◆ **Excerpts from a dataset**:
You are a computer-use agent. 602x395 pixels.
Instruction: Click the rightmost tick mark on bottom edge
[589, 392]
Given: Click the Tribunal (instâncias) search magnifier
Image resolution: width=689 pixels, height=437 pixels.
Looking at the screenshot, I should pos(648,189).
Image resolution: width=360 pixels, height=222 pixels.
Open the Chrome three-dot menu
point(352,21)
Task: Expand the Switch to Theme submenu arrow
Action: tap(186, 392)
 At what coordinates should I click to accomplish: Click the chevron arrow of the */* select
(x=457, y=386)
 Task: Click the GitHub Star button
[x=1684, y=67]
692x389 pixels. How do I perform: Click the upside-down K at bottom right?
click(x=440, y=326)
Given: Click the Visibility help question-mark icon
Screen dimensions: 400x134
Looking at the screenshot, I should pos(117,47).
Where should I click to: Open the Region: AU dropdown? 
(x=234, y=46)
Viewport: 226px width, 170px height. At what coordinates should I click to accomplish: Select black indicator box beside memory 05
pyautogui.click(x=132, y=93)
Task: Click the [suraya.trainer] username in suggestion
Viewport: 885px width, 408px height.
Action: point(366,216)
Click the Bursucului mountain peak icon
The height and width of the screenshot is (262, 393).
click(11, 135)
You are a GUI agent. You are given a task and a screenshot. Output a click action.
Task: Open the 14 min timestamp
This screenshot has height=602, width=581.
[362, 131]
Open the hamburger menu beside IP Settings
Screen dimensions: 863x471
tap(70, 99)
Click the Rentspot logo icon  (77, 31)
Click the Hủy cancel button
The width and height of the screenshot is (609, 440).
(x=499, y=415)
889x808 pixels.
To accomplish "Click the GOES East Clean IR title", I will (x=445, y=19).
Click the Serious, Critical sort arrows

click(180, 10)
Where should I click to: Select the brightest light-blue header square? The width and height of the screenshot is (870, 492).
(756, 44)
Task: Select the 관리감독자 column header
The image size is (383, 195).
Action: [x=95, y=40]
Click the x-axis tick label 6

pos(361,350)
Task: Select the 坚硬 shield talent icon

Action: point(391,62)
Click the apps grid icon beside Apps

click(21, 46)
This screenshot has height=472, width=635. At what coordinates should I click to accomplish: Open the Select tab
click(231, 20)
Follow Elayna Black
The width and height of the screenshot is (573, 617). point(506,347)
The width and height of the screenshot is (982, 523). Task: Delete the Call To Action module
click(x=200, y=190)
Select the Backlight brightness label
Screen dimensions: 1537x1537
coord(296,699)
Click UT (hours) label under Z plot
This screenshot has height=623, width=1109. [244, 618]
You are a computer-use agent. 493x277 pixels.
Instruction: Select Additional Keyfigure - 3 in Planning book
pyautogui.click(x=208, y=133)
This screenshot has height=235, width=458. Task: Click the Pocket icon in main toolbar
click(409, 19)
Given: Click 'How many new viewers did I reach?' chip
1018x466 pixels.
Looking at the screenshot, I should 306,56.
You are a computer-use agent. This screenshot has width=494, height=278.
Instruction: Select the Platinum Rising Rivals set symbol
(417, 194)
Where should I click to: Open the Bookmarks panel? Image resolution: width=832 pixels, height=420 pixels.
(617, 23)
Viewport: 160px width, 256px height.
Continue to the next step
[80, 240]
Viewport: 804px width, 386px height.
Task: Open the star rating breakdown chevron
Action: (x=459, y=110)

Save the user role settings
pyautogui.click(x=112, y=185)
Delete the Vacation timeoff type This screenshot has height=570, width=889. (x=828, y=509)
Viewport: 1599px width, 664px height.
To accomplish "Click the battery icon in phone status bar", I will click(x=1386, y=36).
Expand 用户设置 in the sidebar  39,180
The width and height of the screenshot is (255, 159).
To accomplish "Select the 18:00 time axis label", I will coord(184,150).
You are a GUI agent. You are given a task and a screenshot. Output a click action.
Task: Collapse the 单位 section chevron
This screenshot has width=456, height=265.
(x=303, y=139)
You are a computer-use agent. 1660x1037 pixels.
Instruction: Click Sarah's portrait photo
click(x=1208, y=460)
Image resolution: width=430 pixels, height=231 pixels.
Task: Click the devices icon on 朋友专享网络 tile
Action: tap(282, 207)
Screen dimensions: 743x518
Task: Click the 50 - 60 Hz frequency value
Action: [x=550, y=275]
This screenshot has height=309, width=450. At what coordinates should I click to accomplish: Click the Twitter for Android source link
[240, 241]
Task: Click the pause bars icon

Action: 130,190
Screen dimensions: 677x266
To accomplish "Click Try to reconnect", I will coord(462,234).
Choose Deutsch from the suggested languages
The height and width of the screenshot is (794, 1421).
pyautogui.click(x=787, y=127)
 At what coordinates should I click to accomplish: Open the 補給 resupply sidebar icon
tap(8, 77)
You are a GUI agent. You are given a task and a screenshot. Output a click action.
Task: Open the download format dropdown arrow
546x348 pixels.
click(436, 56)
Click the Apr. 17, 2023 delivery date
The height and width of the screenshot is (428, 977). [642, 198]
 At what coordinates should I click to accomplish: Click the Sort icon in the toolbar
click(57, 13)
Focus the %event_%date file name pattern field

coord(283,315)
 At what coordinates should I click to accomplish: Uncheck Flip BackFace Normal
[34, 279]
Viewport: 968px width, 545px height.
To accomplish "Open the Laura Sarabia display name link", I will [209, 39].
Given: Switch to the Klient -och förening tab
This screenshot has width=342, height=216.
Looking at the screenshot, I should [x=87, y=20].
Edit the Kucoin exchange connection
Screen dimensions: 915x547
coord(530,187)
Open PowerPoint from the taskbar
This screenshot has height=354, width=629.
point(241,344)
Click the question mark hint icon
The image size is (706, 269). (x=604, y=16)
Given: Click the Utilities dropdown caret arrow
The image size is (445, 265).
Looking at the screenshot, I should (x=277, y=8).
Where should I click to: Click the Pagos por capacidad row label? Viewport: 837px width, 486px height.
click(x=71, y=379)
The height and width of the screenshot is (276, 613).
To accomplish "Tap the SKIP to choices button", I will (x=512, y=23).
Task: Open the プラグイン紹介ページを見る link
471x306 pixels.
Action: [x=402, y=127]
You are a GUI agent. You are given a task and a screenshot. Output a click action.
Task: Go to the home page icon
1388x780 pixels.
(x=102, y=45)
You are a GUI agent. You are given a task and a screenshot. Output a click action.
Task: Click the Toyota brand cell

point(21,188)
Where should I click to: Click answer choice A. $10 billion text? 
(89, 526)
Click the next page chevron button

◆ **What you have to do**: All of the entries above, written out exactly, make up the reply.

◆ **Exercise answer**:
You are a computer-use agent. 602x395 pixels.
Instruction: Click the rightmost tick mark on bottom edge
[589, 392]
Given: Click the Tribunal (instâncias) search magnifier
Image resolution: width=689 pixels, height=437 pixels.
Looking at the screenshot, I should pos(648,189).
Image resolution: width=360 pixels, height=222 pixels.
Open the Chrome three-dot menu
point(352,21)
Task: Expand the Switch to Theme submenu arrow
Action: tap(186, 392)
 At what coordinates should I click to accomplish: Click the chevron arrow of the */* select
(x=457, y=386)
 Task: Click the GitHub Star button
[x=1684, y=67]
692x389 pixels. How do I perform: Click the upside-down K at bottom right?
click(x=440, y=326)
Given: Click the Visibility help question-mark icon
Screen dimensions: 400x134
Looking at the screenshot, I should pos(117,47).
Where should I click to: Open the Region: AU dropdown? 
(x=234, y=46)
Viewport: 226px width, 170px height. At what coordinates should I click to accomplish: Select black indicator box beside memory 05
pyautogui.click(x=132, y=93)
Task: Click the [suraya.trainer] username in suggestion
Viewport: 885px width, 408px height.
Action: point(366,216)
Click the Bursucului mountain peak icon
The height and width of the screenshot is (262, 393).
click(11, 135)
You are a GUI agent. You are given a task and a screenshot. Output a click action.
Task: Open the 14 min timestamp
This screenshot has height=602, width=581.
[362, 131]
Open the hamburger menu beside IP Settings
Screen dimensions: 863x471
tap(70, 99)
Click the Rentspot logo icon  (77, 31)
Click the Hủy cancel button
The width and height of the screenshot is (609, 440).
(x=499, y=415)
889x808 pixels.
To accomplish "Click the GOES East Clean IR title", I will (x=445, y=19).
Click the Serious, Critical sort arrows

click(180, 10)
Where should I click to: Select the brightest light-blue header square? The width and height of the screenshot is (870, 492).
(756, 44)
Task: Select the 관리감독자 column header
The image size is (383, 195).
Action: [x=95, y=40]
Click the x-axis tick label 6

pos(361,350)
Task: Select the 坚硬 shield talent icon

Action: point(391,62)
Click the apps grid icon beside Apps

click(21, 46)
This screenshot has height=472, width=635. At what coordinates should I click to accomplish: Open the Select tab
click(231, 20)
Follow Elayna Black
The width and height of the screenshot is (573, 617). point(506,347)
The width and height of the screenshot is (982, 523). Task: Delete the Call To Action module
click(x=200, y=190)
Select the Backlight brightness label
Screen dimensions: 1537x1537
coord(296,699)
Click UT (hours) label under Z plot
This screenshot has height=623, width=1109. [244, 618]
You are a computer-use agent. 493x277 pixels.
Instruction: Select Additional Keyfigure - 3 in Planning book
pyautogui.click(x=208, y=133)
This screenshot has height=235, width=458. Task: Click the Pocket icon in main toolbar
click(409, 19)
Given: Click 'How many new viewers did I reach?' chip
1018x466 pixels.
Looking at the screenshot, I should 306,56.
You are a computer-use agent. This screenshot has width=494, height=278.
Instruction: Select the Platinum Rising Rivals set symbol
(417, 194)
Where should I click to: Open the Bookmarks panel? Image resolution: width=832 pixels, height=420 pixels.
(617, 23)
Viewport: 160px width, 256px height.
Continue to the next step
[80, 240]
Viewport: 804px width, 386px height.
Task: Open the star rating breakdown chevron
Action: (x=459, y=110)

Save the user role settings
pyautogui.click(x=112, y=185)
Delete the Vacation timeoff type This screenshot has height=570, width=889. (x=828, y=509)
Viewport: 1599px width, 664px height.
To accomplish "Click the battery icon in phone status bar", I will click(x=1386, y=36).
Expand 用户设置 in the sidebar  39,180
The width and height of the screenshot is (255, 159).
To accomplish "Select the 18:00 time axis label", I will coord(184,150).
You are a GUI agent. You are given a task and a screenshot. Output a click action.
Task: Collapse the 单位 section chevron
This screenshot has width=456, height=265.
(x=303, y=139)
You are a computer-use agent. 1660x1037 pixels.
Instruction: Click Sarah's portrait photo
click(x=1208, y=460)
Image resolution: width=430 pixels, height=231 pixels.
Task: Click the devices icon on 朋友专享网络 tile
Action: tap(282, 207)
Screen dimensions: 743x518
Task: Click the 50 - 60 Hz frequency value
Action: [x=550, y=275]
This screenshot has height=309, width=450. At what coordinates should I click to accomplish: Click the Twitter for Android source link
[240, 241]
Task: Click the pause bars icon

Action: 130,190
Screen dimensions: 677x266
To accomplish "Click Try to reconnect", I will coord(462,234).
Choose Deutsch from the suggested languages
The height and width of the screenshot is (794, 1421).
pyautogui.click(x=787, y=127)
 At what coordinates should I click to accomplish: Open the 補給 resupply sidebar icon
tap(8, 77)
You are a GUI agent. You are given a task and a screenshot. Output a click action.
Task: Open the download format dropdown arrow
546x348 pixels.
click(436, 56)
Click the Apr. 17, 2023 delivery date
The height and width of the screenshot is (428, 977). [642, 198]
 At what coordinates should I click to accomplish: Click the Sort icon in the toolbar
click(57, 13)
Focus the %event_%date file name pattern field

coord(283,315)
 At what coordinates should I click to accomplish: Uncheck Flip BackFace Normal
[34, 279]
Viewport: 968px width, 545px height.
To accomplish "Open the Laura Sarabia display name link", I will [209, 39].
Given: Switch to the Klient -och förening tab
This screenshot has width=342, height=216.
Looking at the screenshot, I should [x=87, y=20].
Edit the Kucoin exchange connection
Screen dimensions: 915x547
coord(530,187)
Open PowerPoint from the taskbar
This screenshot has height=354, width=629.
point(241,344)
Click the question mark hint icon
The image size is (706, 269). (x=604, y=16)
Given: Click the Utilities dropdown caret arrow
The image size is (445, 265).
Looking at the screenshot, I should (x=277, y=8).
Where should I click to: Click the Pagos por capacidad row label? Viewport: 837px width, 486px height.
click(x=71, y=379)
The height and width of the screenshot is (276, 613).
To accomplish "Tap the SKIP to choices button", I will (x=512, y=23).
Task: Open the プラグイン紹介ページを見る link
471x306 pixels.
Action: [x=402, y=127]
You are a GUI agent. You are given a task and a screenshot. Output a click action.
Task: Go to the home page icon
1388x780 pixels.
(x=102, y=45)
You are a GUI agent. You are given a task and a screenshot. Output a click action.
Task: Click the Toyota brand cell

point(21,188)
Where should I click to: Click answer choice A. $10 billion text? 
(89, 526)
Click the next page chevron button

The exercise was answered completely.